Hello,
I’m trying to understand the std140 layout for uniform buffers.
layout(std140) uniform bufferName
{
mat3 foo;
};
Is 48 bytes large according to GL which makes sense as a matrix gets treated like an array, so it should be equivalent to:
layout(std140) uniform bufferName
{
vec3 foo[3];
};
which it is. As the base alignment of a vec3 is 4N, even this buffer is 48 bytes in total:
layout(std140) uniform bufferName
{
vec3 foo0;
vec3 foo1;
vec3 foo2;
};
So far so good.

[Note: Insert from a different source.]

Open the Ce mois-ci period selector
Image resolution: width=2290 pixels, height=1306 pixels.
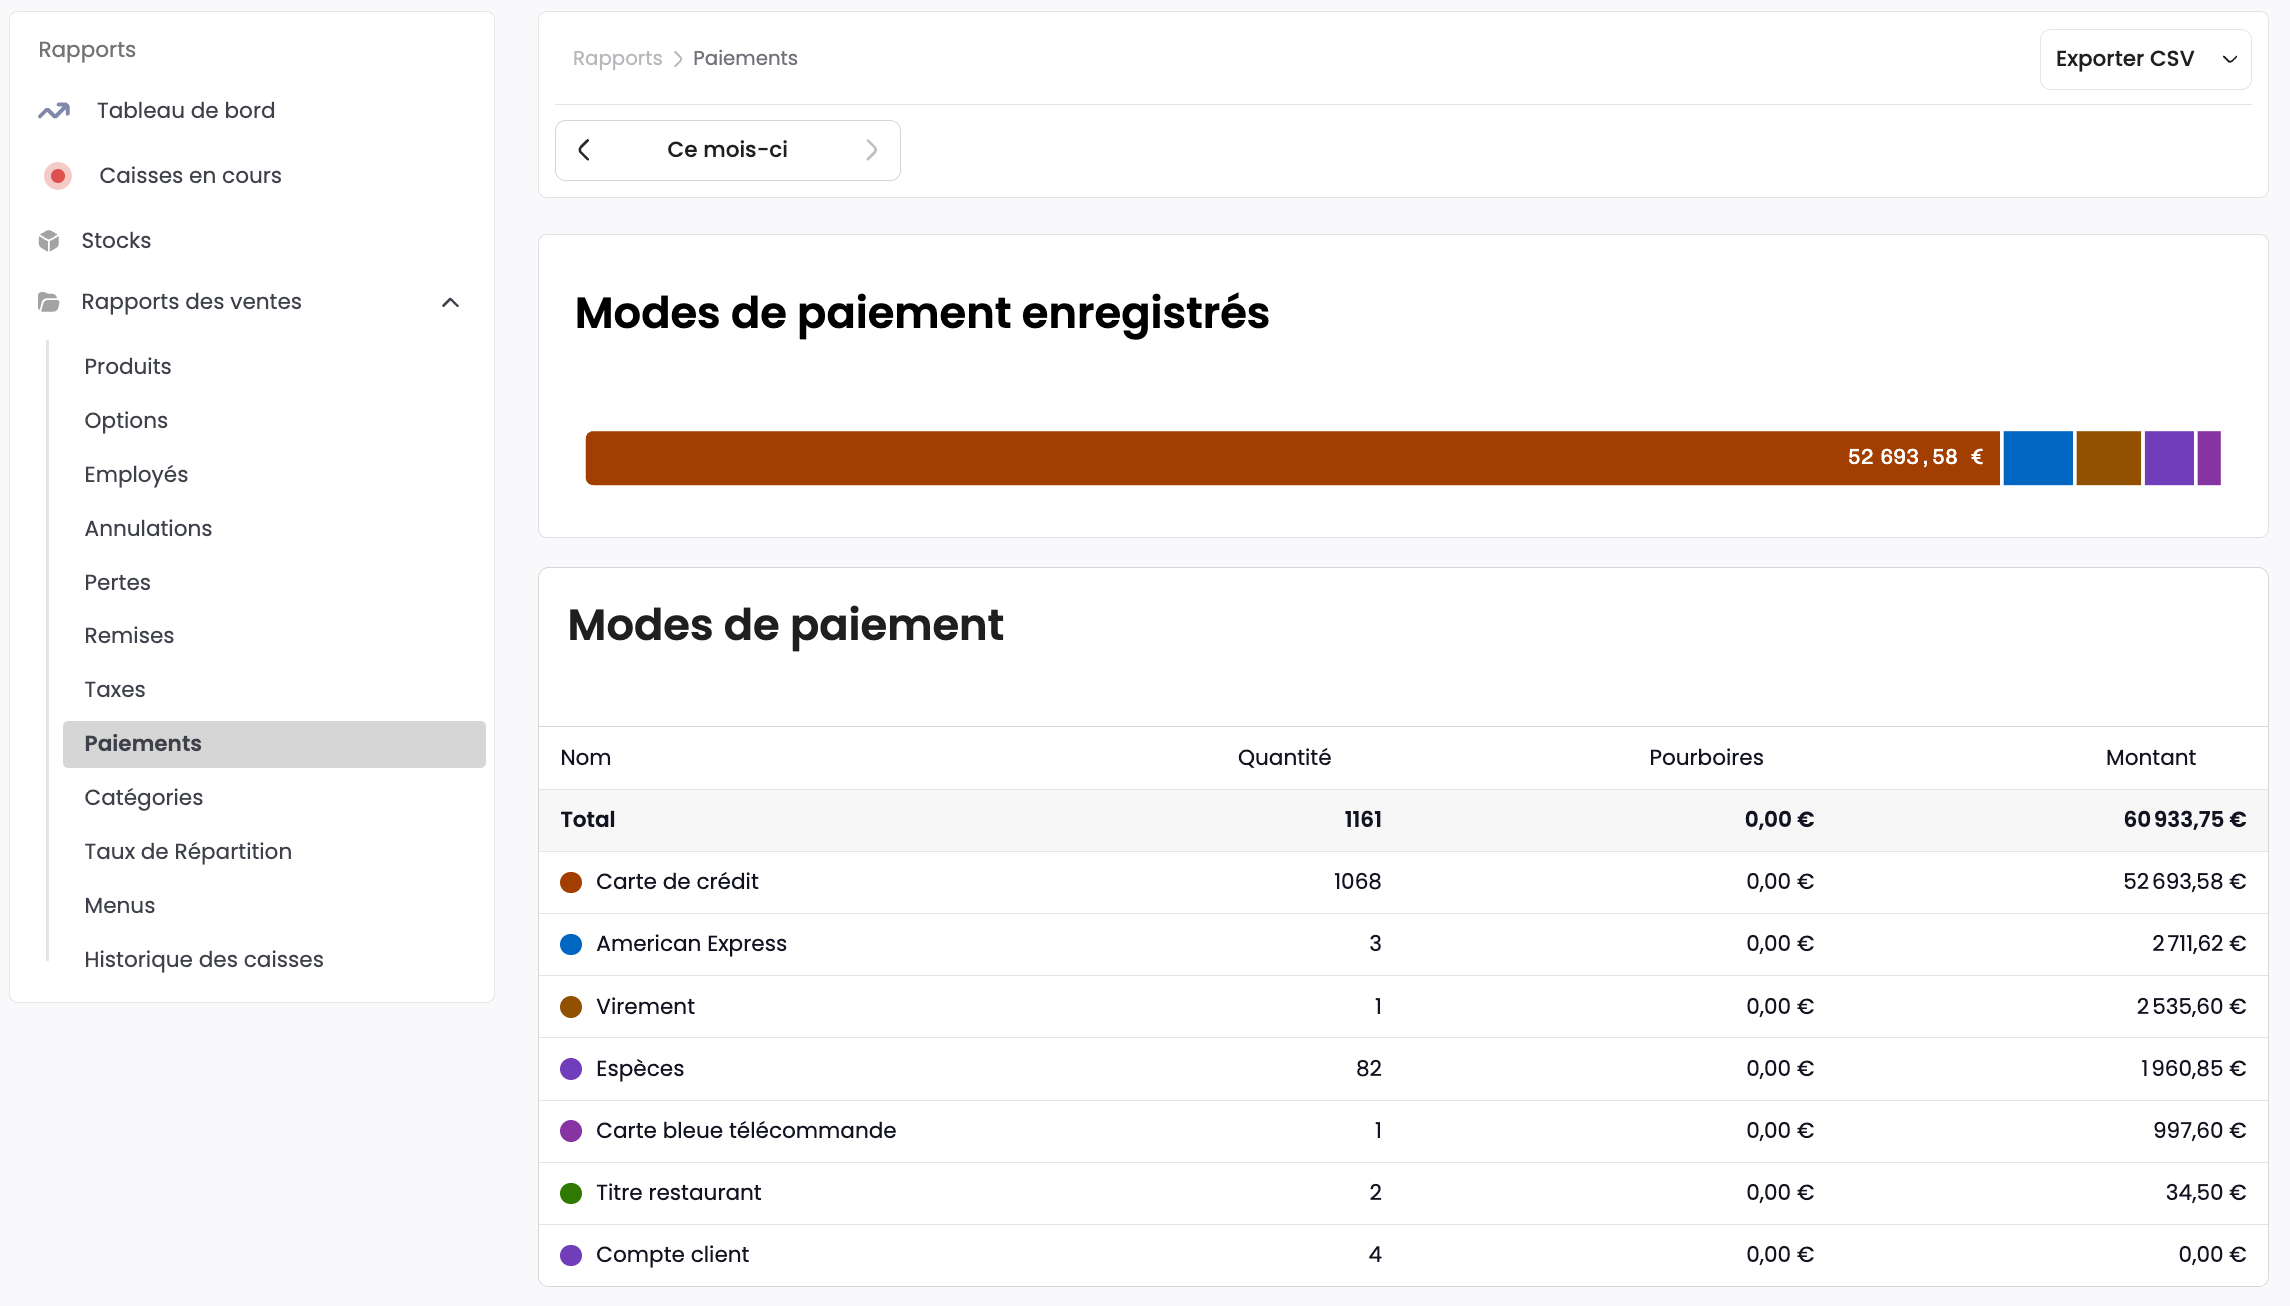[x=727, y=149]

But now I add one float at the end. In the case of the last example the size of the buffer does noch change as the float has a base alignment of N:
layout(std140) uniform bufferName
{
vec3 foo0;
vec3 foo1;
vec3 foo2;
float bar; // does not change the size of the buffer
};
BUT:
layout(std140) uniform bufferName
{
mat3 foo;
float bar; // does change the size of the buffer
};
is 64 bytes (the total size of the buffer seems always to be a multiple of 16 on NVidia).
So I have a question around this observations:
What in the specs (if anything) guarantees that the padding of a matrix at the end will not get used for the next scalar value? Formulated differently: Can I add the full padding to a matrix on the CPU side and upload that amount of memory without risking side effects?